==== EXERCISE TEXT ====
Well we drove a mile and a half through the woods down the same gravel road and finally found it--a ramshackle sharecroppers' shack with posters all over it which covered over the peeling paint.  An advantage of this remote location is that the place has probably escaped the notice of the health and building inspectors.  A historic landmark sign was placed in front by the Mississippi Blues Commission. 

The joint--I can't come up with a more descriptive name--was lit up and quite a few cars were parked outside under the trees.  There is no parking lot and no handicapped parking spaces.  We climbed the metal stairs and went inside.  At the door, we were greeted by the owner, Mr. Poor Monkey, as he called himself.  The admission was $5 per person.  Everyone in the place was African American except us.  People were smoking and drinking beer they had brought in themselves.  It was apparent they had no liquor license.  A pall of cigarette smoke wafted through the brightly lit room   Hanging from the walls and ceiling were hundreds of stuffed monkeys almost obscuring the beer posters on the wall. 

We sat on benches  and picnic tables and listened to the music.  Men played pool in the adjoining room.  Dianne perceived that some of the patrons were uncomfortable with us in the room, but nobody was unfriendly.  The lady next to her asked where we were from.  "South Side of Chicago," which turned out to be a good answer because it gave us some cred.
====
**EXERCISES TO COMPLETE:**
a) In the account of the visit to Mr. Poor Monkey's place, what did admission cost?
b) Please continue the account of the visit to Mr. Poor Monkey's place, picking up right after its final sentence.
==== ENTRIES SHOWN ====
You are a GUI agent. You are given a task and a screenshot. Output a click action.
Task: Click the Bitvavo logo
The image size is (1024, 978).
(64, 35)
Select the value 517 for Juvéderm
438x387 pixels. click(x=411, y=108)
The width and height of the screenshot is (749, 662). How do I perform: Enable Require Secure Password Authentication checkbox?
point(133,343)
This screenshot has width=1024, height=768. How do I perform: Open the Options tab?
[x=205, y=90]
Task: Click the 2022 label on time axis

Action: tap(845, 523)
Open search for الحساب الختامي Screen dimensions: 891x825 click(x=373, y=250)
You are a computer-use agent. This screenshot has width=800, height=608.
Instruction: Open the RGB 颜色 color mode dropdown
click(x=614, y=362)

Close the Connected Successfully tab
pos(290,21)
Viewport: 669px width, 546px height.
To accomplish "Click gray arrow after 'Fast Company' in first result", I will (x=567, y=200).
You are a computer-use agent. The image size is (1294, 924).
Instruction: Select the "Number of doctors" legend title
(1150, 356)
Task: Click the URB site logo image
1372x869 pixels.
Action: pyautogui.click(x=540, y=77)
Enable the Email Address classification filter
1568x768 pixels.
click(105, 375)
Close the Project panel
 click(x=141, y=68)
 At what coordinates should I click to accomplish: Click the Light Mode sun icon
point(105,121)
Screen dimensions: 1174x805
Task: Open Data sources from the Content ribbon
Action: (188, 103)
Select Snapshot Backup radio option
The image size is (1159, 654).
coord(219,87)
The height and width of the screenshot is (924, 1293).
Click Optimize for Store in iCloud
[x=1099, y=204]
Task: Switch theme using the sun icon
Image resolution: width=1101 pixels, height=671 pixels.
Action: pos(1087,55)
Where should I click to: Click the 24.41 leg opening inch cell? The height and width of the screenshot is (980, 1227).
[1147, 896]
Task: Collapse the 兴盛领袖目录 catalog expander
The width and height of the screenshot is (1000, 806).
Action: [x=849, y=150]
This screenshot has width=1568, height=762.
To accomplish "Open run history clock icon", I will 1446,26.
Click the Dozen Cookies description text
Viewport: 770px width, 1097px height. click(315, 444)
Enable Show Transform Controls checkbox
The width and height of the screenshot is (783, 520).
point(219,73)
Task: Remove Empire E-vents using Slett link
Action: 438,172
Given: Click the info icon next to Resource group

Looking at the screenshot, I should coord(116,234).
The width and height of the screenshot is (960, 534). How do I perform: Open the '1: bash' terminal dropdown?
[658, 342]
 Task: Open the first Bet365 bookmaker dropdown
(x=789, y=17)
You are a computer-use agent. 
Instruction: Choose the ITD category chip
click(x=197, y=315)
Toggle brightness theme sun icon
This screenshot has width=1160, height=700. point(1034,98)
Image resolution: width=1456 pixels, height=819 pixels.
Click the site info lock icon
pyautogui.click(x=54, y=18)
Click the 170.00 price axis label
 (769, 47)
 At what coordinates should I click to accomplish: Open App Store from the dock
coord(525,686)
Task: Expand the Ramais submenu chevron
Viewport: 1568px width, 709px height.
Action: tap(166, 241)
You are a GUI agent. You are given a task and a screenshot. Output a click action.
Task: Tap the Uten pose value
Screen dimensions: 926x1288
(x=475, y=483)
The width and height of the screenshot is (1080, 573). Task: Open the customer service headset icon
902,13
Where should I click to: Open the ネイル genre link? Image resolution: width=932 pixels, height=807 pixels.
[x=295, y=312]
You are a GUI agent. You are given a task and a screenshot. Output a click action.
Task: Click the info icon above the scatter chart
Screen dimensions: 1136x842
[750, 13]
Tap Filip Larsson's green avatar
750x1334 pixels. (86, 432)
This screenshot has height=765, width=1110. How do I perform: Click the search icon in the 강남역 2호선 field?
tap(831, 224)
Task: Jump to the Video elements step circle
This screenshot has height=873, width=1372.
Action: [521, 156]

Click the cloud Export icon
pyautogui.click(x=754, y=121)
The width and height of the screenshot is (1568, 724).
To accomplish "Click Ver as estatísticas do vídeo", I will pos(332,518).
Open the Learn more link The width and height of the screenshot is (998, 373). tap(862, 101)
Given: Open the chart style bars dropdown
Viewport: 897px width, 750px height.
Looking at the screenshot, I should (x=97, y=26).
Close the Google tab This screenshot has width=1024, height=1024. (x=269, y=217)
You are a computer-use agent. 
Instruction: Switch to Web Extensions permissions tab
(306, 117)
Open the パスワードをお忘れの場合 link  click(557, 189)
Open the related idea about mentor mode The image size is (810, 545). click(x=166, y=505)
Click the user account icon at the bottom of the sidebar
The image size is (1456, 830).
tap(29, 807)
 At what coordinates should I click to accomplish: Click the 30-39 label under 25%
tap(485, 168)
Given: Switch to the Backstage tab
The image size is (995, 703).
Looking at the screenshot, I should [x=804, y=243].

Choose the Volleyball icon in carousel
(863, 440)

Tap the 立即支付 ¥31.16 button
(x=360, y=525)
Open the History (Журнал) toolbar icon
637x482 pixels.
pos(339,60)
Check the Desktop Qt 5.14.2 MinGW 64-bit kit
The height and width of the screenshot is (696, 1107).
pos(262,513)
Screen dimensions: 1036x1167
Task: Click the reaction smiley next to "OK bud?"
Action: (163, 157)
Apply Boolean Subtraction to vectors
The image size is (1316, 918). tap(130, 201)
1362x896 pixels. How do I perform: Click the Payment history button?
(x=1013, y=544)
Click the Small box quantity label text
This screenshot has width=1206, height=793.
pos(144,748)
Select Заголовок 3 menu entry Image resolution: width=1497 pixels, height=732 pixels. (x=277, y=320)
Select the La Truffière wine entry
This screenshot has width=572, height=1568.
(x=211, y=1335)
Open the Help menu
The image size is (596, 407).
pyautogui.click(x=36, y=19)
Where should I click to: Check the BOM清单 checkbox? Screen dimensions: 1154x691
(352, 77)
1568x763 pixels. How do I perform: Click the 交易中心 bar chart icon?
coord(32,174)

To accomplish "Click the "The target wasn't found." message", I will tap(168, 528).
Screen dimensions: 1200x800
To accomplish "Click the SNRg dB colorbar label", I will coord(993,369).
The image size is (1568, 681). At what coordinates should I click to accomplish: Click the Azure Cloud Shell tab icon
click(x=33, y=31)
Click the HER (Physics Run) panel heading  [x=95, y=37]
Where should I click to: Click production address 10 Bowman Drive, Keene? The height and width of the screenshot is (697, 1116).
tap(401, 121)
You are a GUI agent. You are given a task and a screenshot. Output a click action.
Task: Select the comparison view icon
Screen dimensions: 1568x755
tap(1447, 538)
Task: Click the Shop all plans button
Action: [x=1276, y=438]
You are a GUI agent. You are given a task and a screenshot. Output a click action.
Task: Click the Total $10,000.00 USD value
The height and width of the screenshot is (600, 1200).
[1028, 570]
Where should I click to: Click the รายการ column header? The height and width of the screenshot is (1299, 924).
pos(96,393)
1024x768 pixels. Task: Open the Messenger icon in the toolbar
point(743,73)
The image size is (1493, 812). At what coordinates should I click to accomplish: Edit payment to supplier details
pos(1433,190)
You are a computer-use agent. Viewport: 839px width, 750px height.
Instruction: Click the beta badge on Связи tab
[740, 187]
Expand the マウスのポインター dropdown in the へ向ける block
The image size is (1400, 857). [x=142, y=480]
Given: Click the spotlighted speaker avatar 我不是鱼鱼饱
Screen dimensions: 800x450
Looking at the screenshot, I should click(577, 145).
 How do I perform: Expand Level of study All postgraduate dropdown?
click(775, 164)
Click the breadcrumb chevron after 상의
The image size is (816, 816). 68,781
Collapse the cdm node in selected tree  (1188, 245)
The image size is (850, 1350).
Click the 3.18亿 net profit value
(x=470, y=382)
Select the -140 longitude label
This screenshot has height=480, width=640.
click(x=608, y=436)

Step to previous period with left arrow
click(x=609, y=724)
====
**ANSWERS GIVEN:**
a) $5 per person.

b)
On the stage in the back, a disc jockey was broadcasting rhythm and blues music and singing along to it.  I was somewhat disappointed with the scene because I had expected live music--authentic blues.  In my mind was the 1986 Ralph Macchio movie Crossroads, in which Macchio's character, Eugene, was following the footsteps of blues legend Robert Johnson who was said to have made a pact with the Devil at the Crossroads, located in nearby Cleveland, MS.  It was rumored there was an undiscovered Robert Johnson song, and Eugene was determined to find it.  One memorable line from that movie:  Eugene told his aging Black mentor (played by Joe Seneca) that he had studied at the Julliard School, and Seneca's reply was "Julie who?"


Helena, also known as Helena West Helena, Arkansas (the two towns merged in 2006), is authentic Delta Blues country.  It was the home of such Blues musicians as Sunnyland Slim and Memphis Slim (no relation to gambler Amarillo Slim), and Roosevelt Sykes.  If you're a blues guy, you would have heard of them.  Black musicians, like Mr. Slim and Mr. Slim migrated from the farm to make a few bucks at the many music joints operating in Helena during the Depression.

Helena is located in Phillips County, one of the poorest in the whole country.  Most of the residents are African American although Country and Western star Conway Twitty grew up in Helena.   The town hosts the annual King Biscuit Blues Festival which attracts 100,000 people each October to see the likes of Muddy Waters and B.B. King perform.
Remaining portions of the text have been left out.